Copy exactly the lines from the one containing "Image resolution: width=1366" through the last line of the records below, including both, and leave out any pictures.

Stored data
================
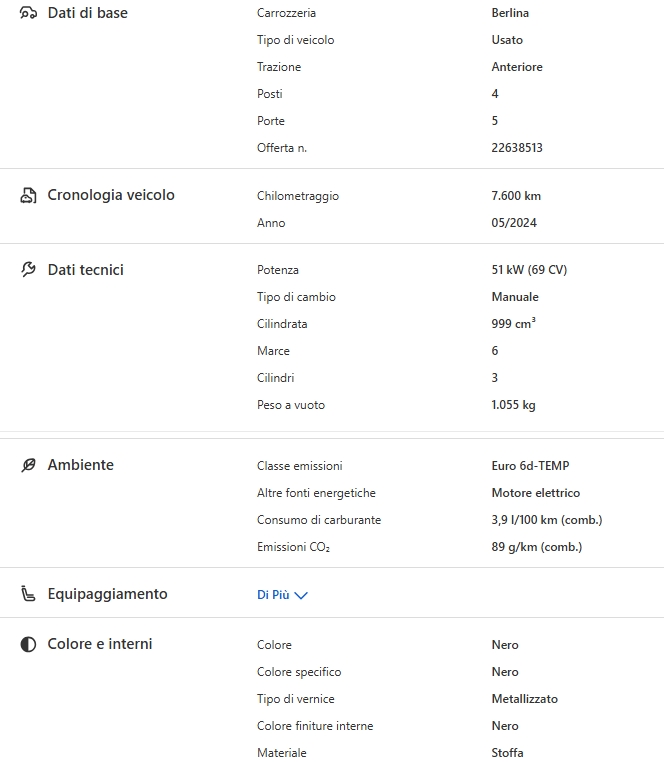Click the offer number 22638513

(x=517, y=148)
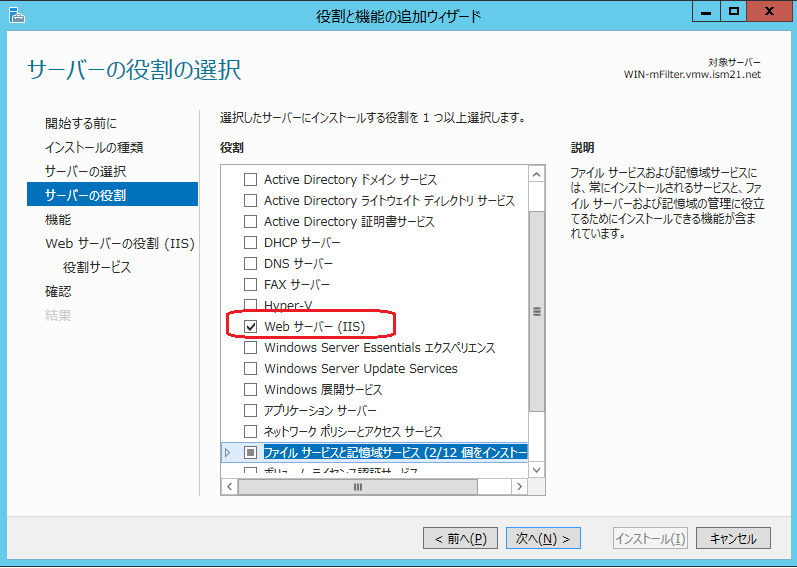Screen dimensions: 797x568
Task: Click the vertical scrollbar thumb in roles list
Action: pyautogui.click(x=537, y=310)
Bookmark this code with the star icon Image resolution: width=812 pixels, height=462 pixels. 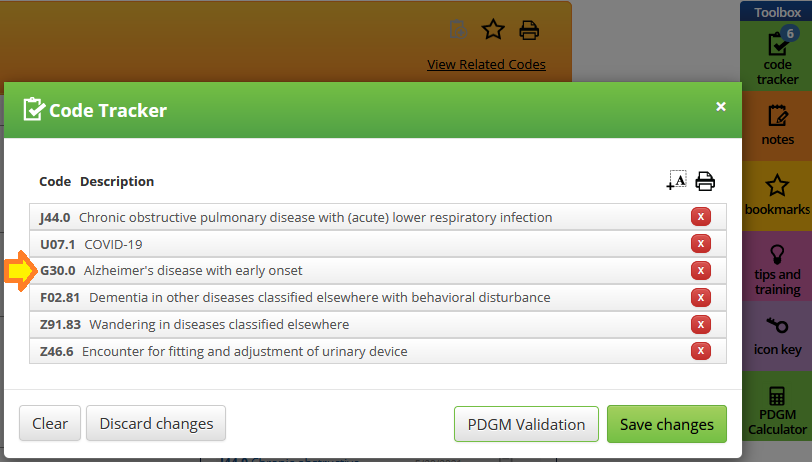coord(493,30)
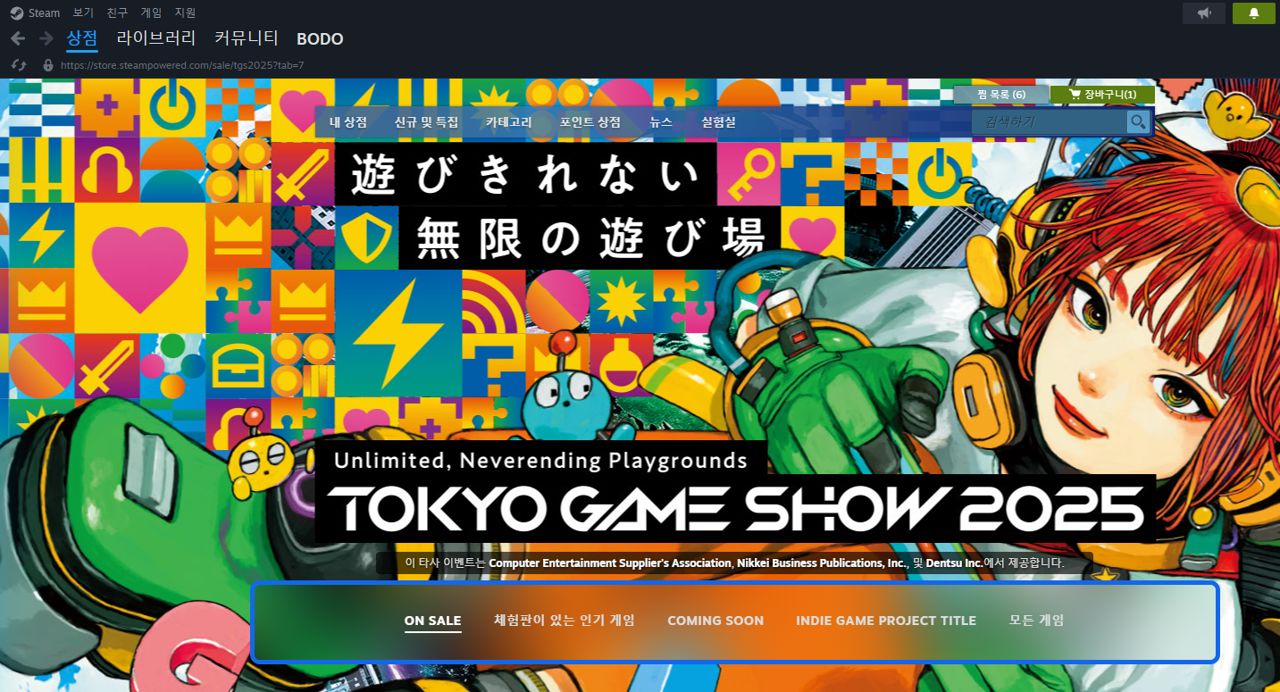The image size is (1280, 692).
Task: Open the 장바구니(1) shopping cart
Action: (1102, 94)
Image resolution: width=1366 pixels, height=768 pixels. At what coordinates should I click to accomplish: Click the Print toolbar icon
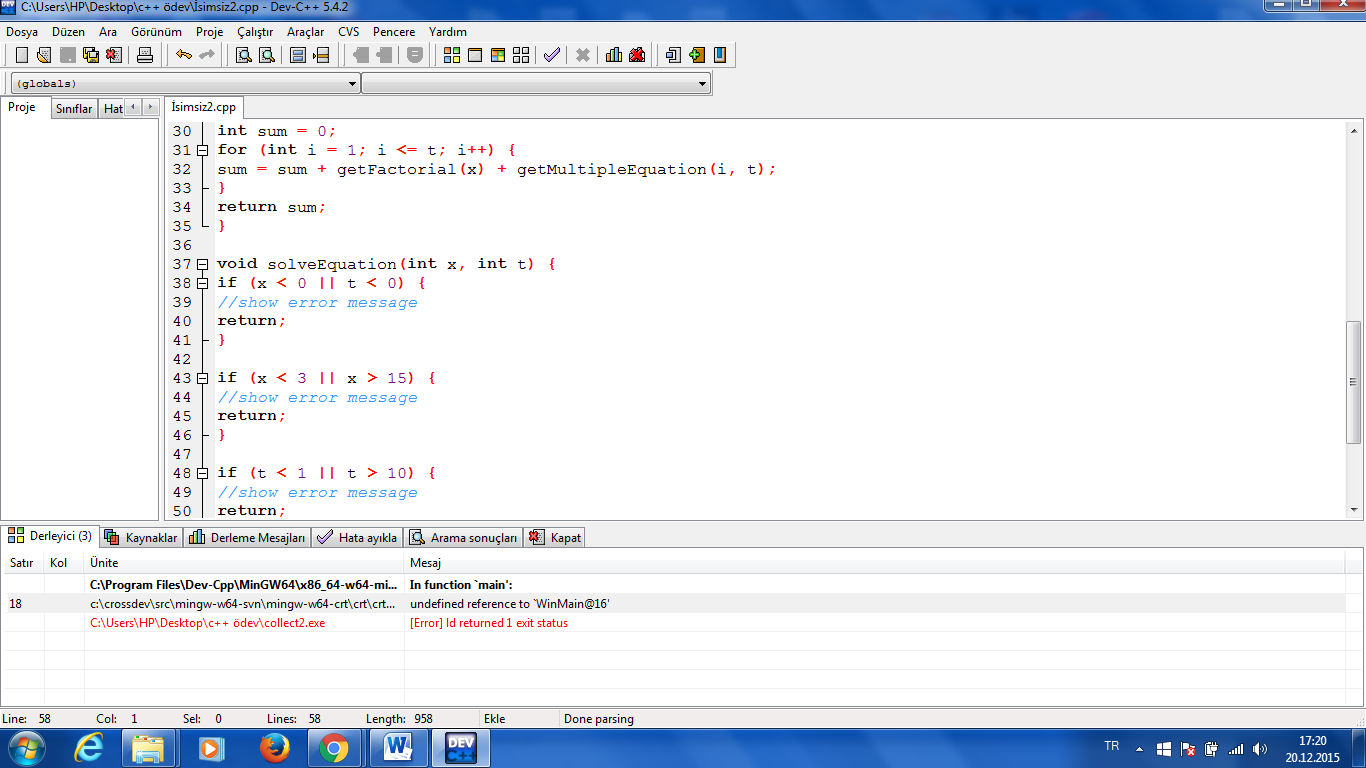[145, 55]
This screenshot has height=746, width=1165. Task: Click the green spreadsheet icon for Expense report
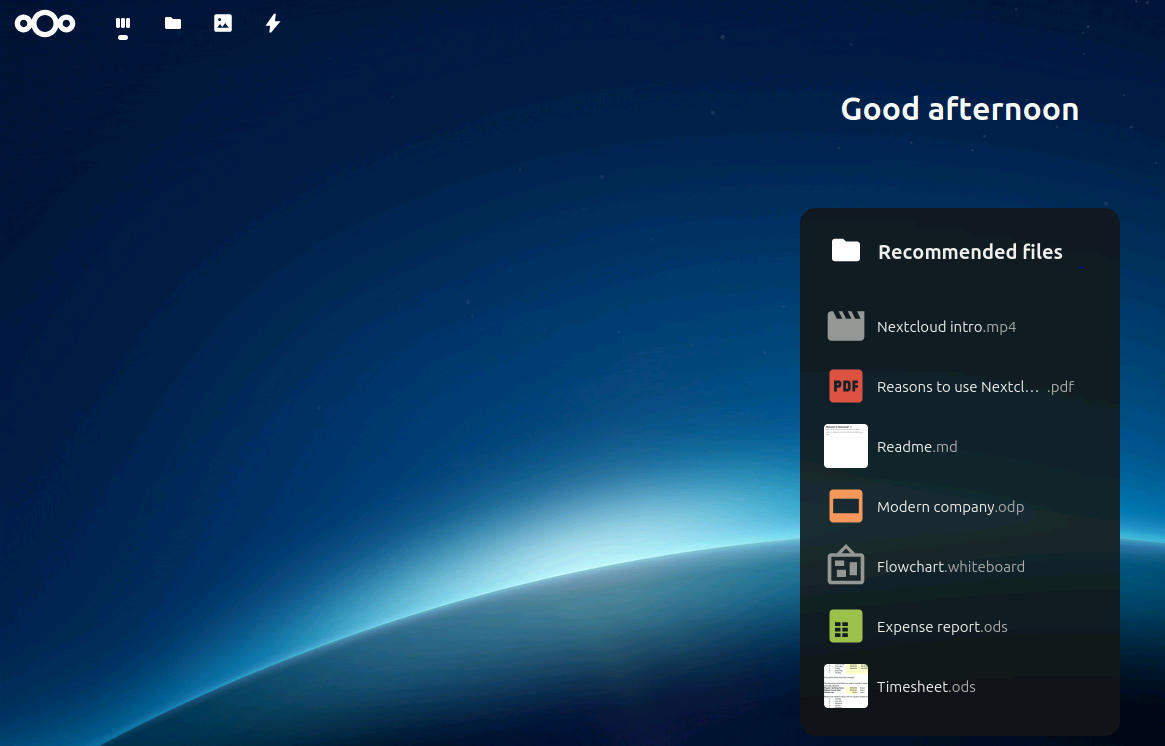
================
_Response_:
Image resolution: width=1366 pixels, height=768 pixels. At what coordinates should I click to accomplish: Click the Print toolbar icon
[145, 55]
This screenshot has height=746, width=1165. Task: Click the green spreadsheet icon for Expense report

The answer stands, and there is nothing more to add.